About this exercise » Beneath this task is a listing. Count its lines that contain "screenshot" and answer with the number only.

Given records »
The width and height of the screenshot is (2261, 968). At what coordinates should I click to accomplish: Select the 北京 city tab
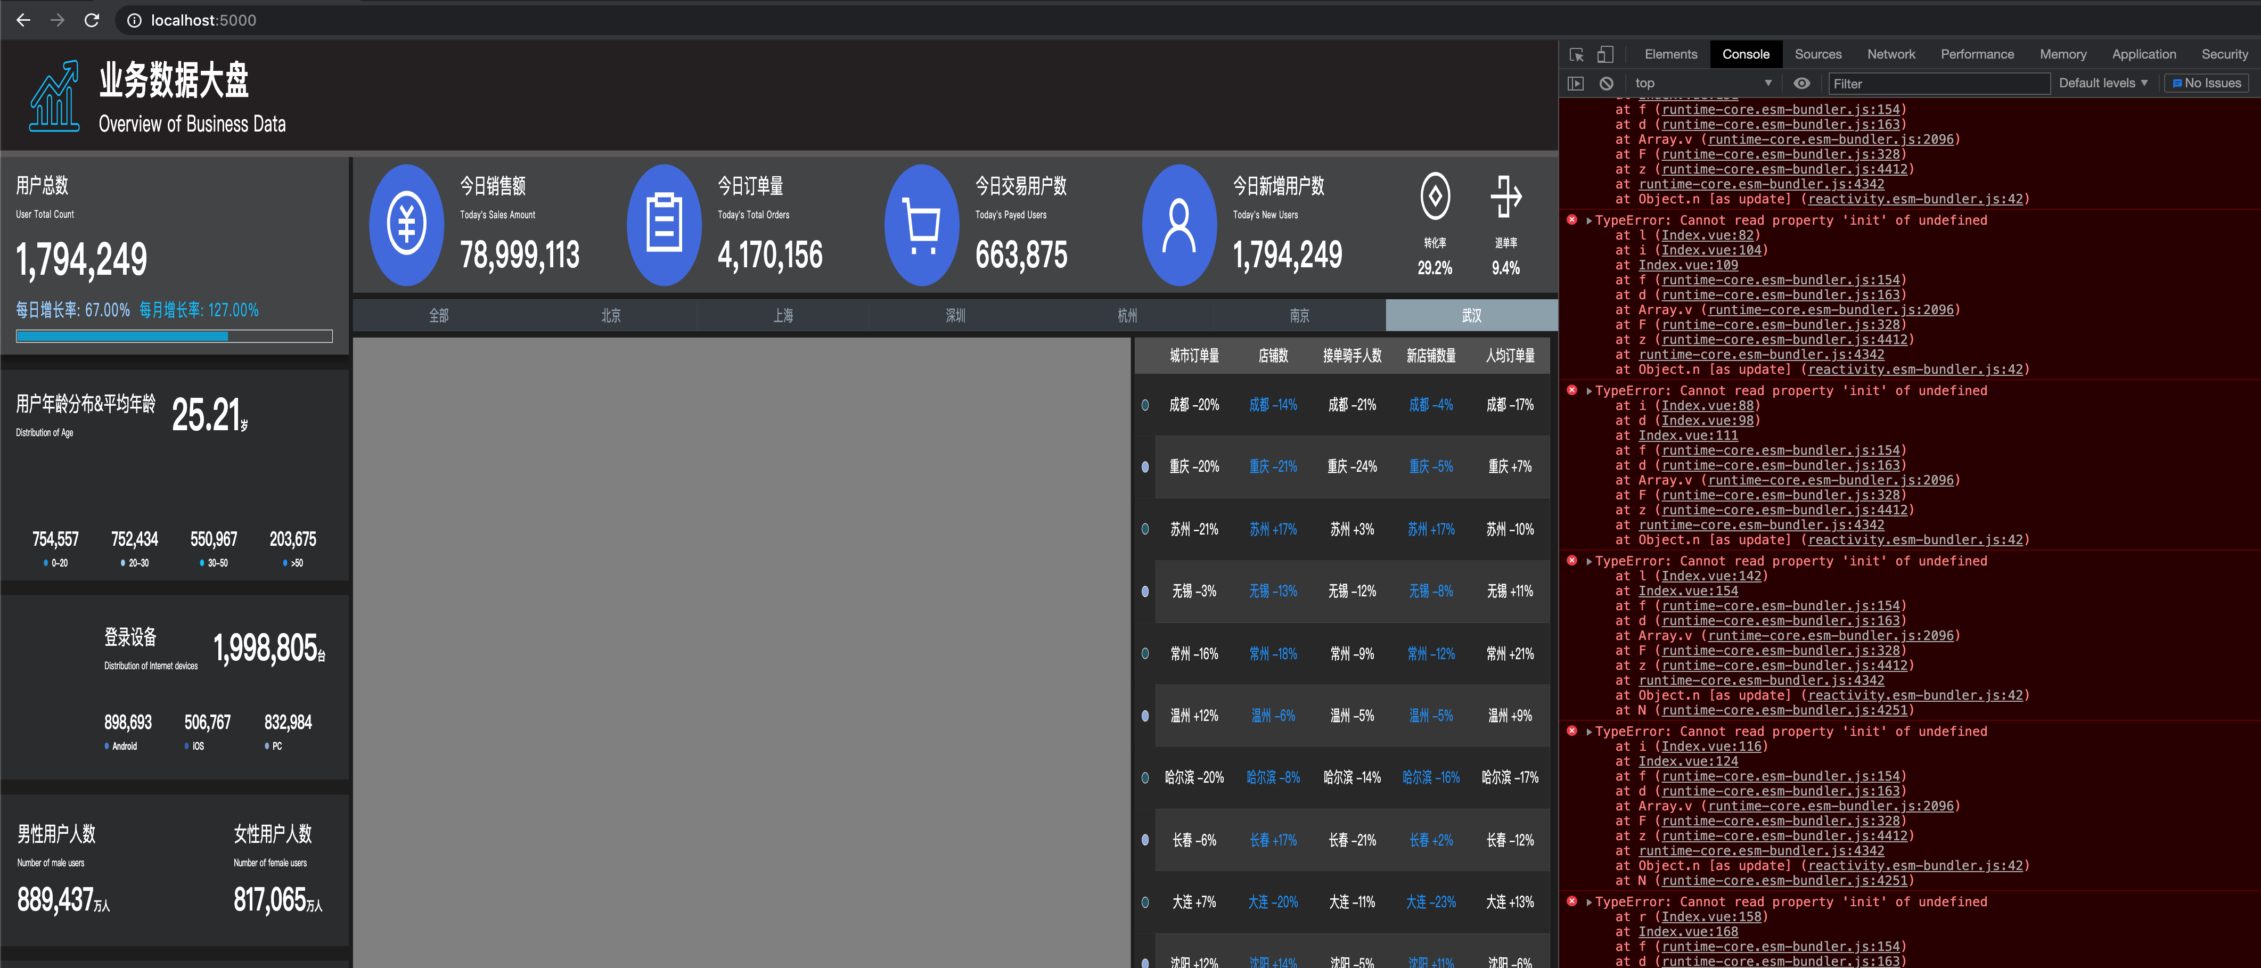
* * *
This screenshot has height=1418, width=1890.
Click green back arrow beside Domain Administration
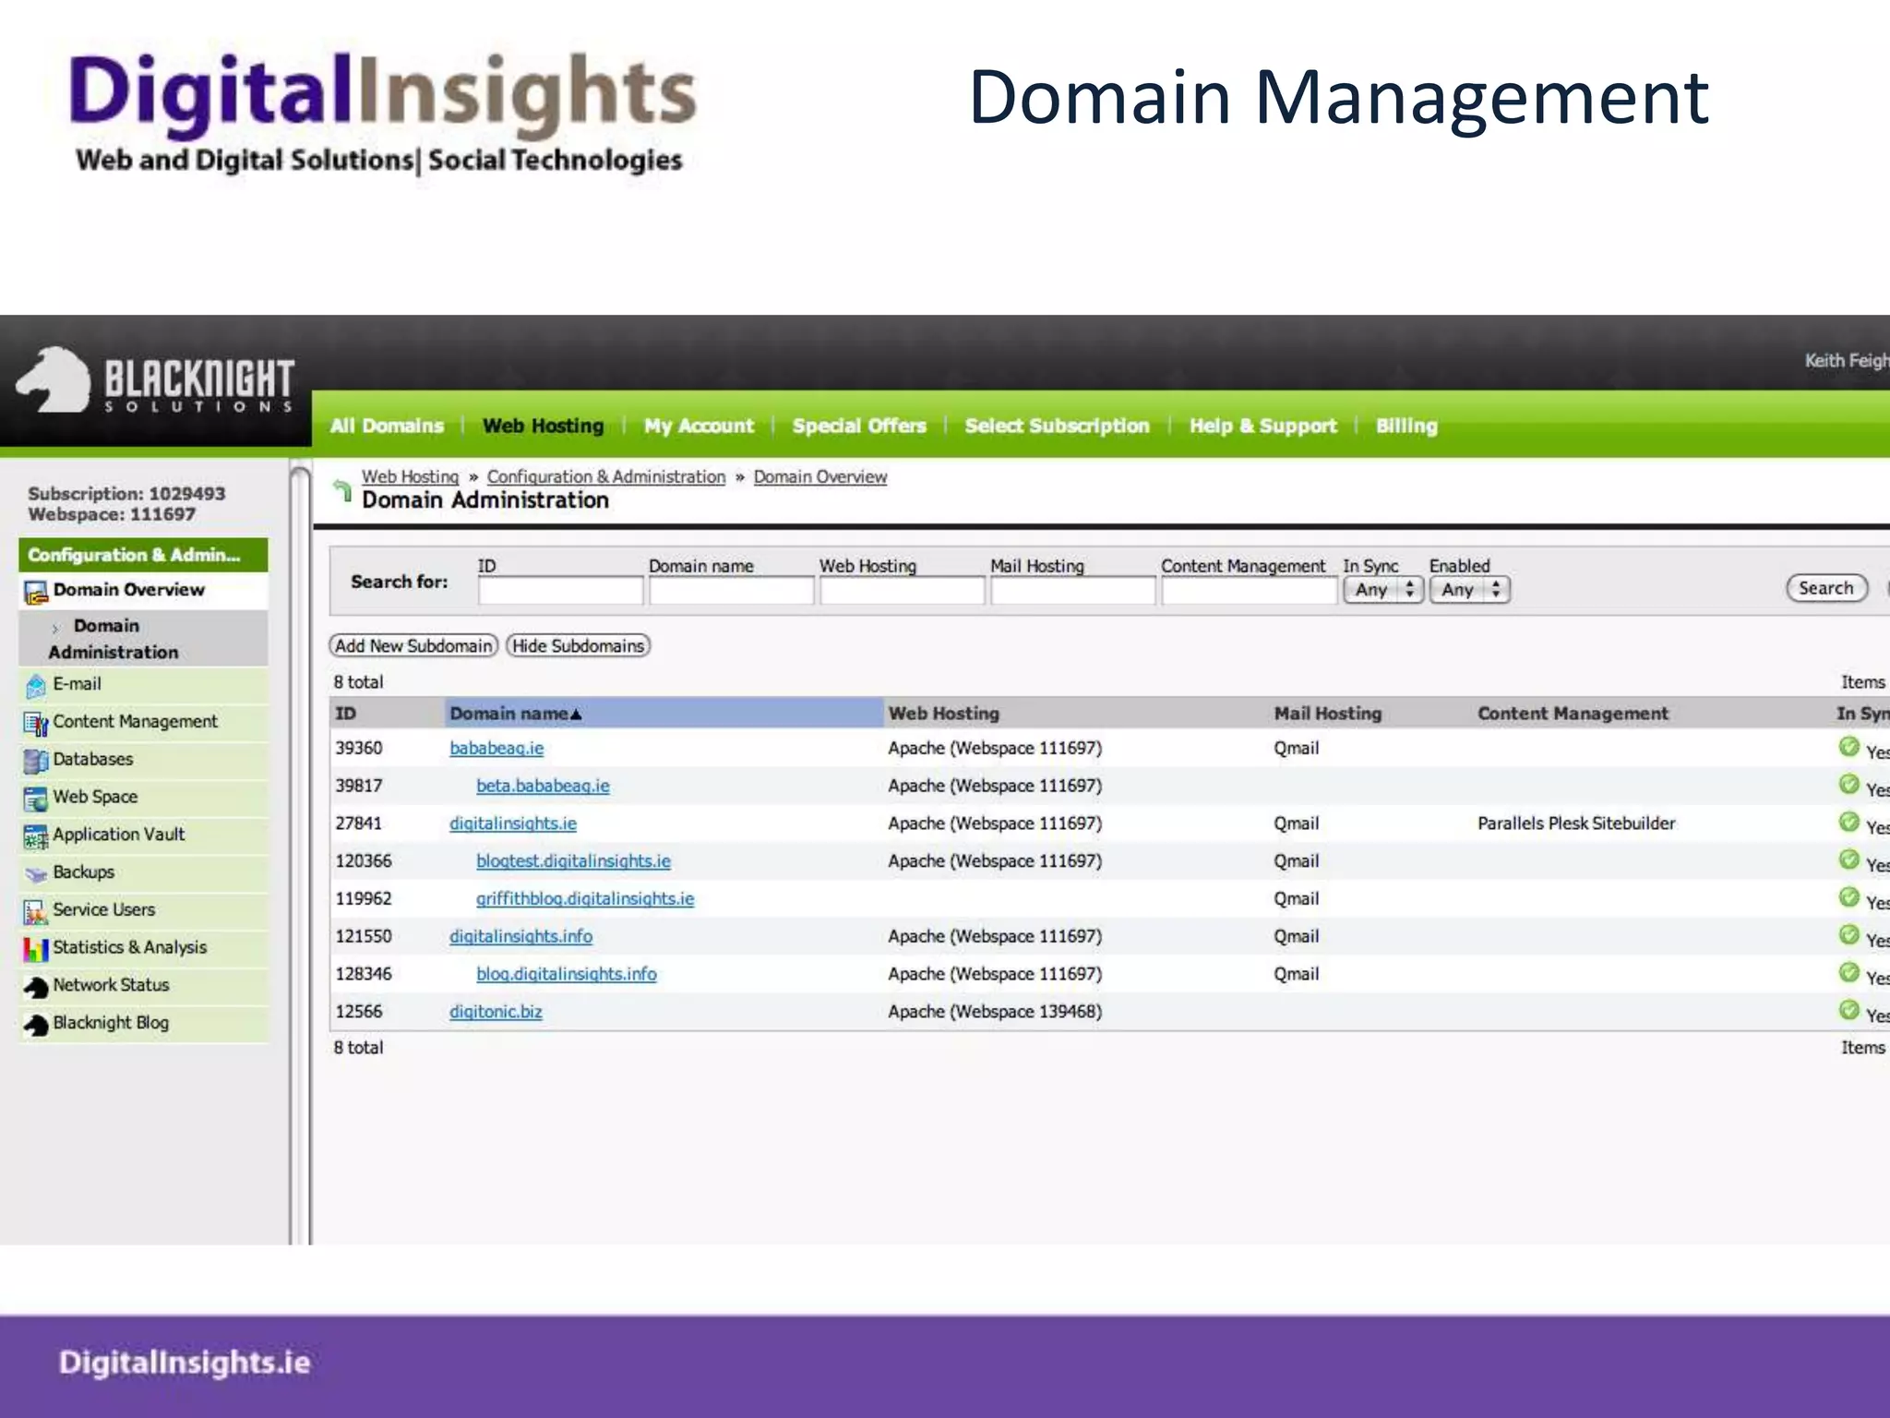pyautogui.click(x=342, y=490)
...
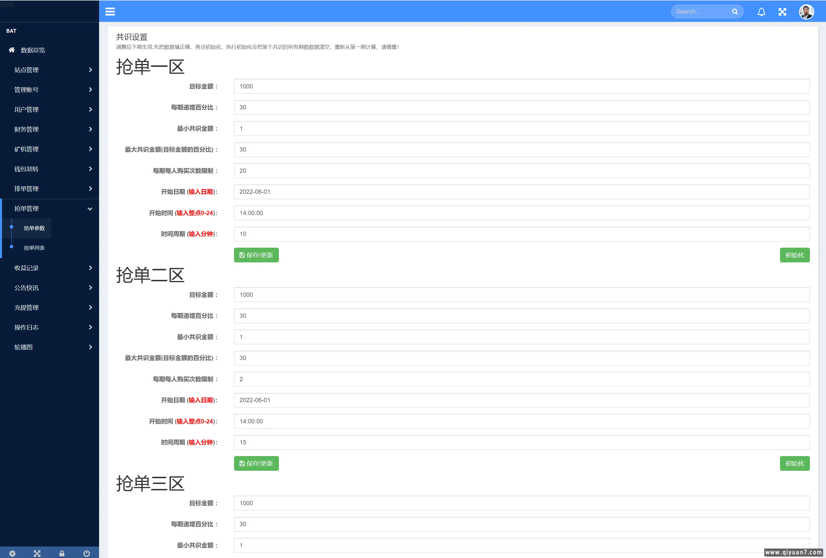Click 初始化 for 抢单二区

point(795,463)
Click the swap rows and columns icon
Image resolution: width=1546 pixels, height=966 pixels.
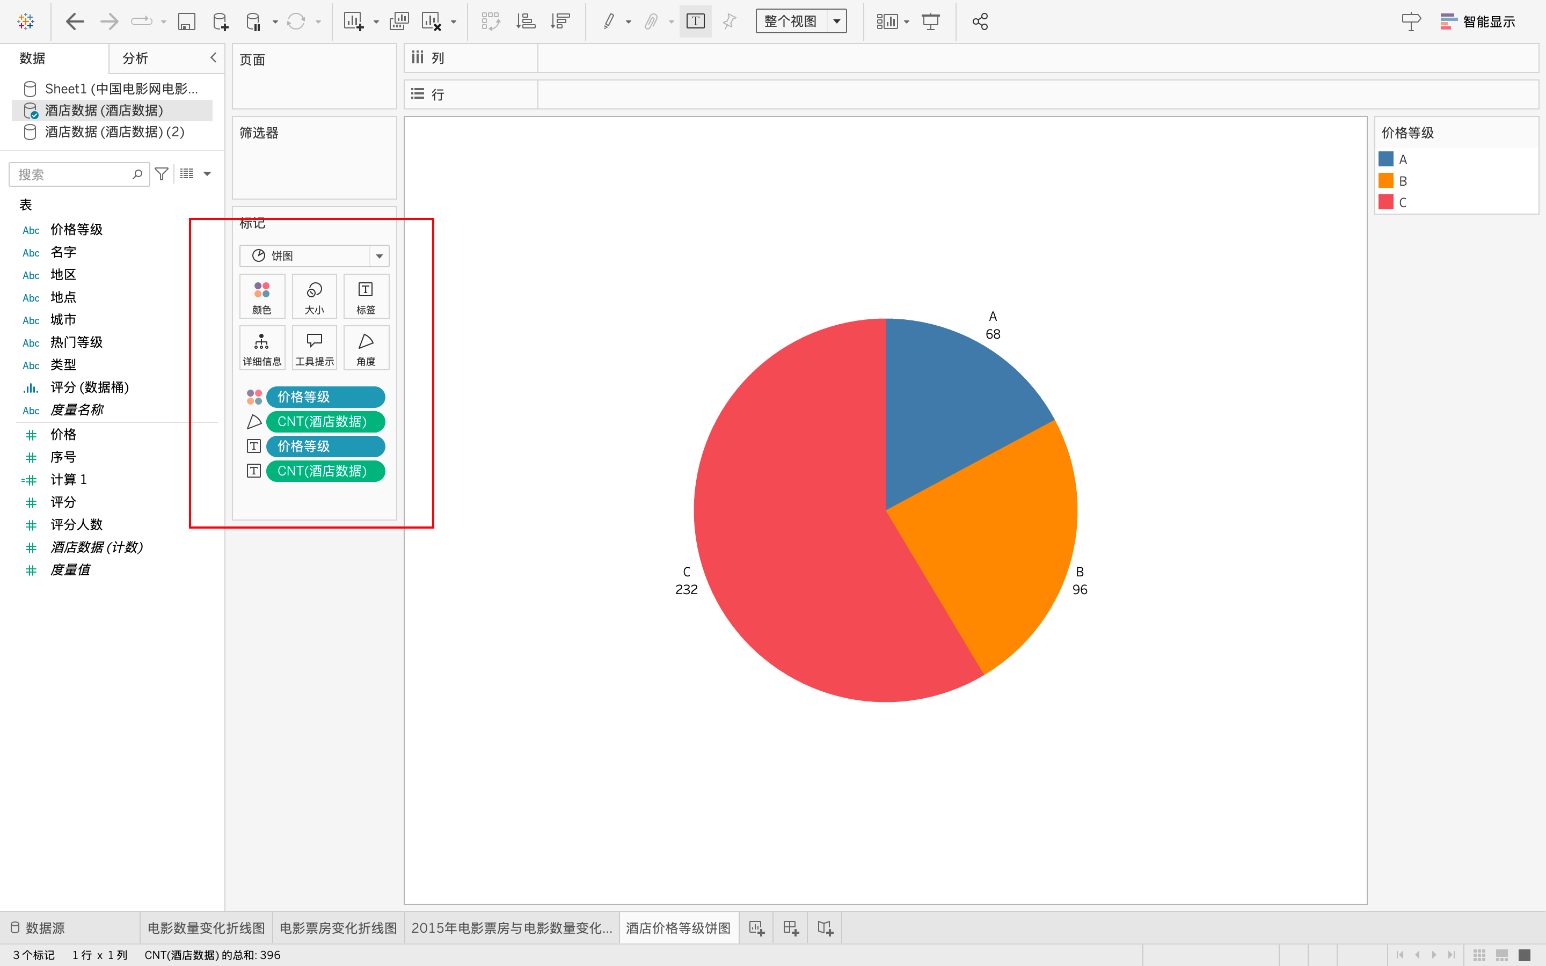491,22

Solution to the exercise » 2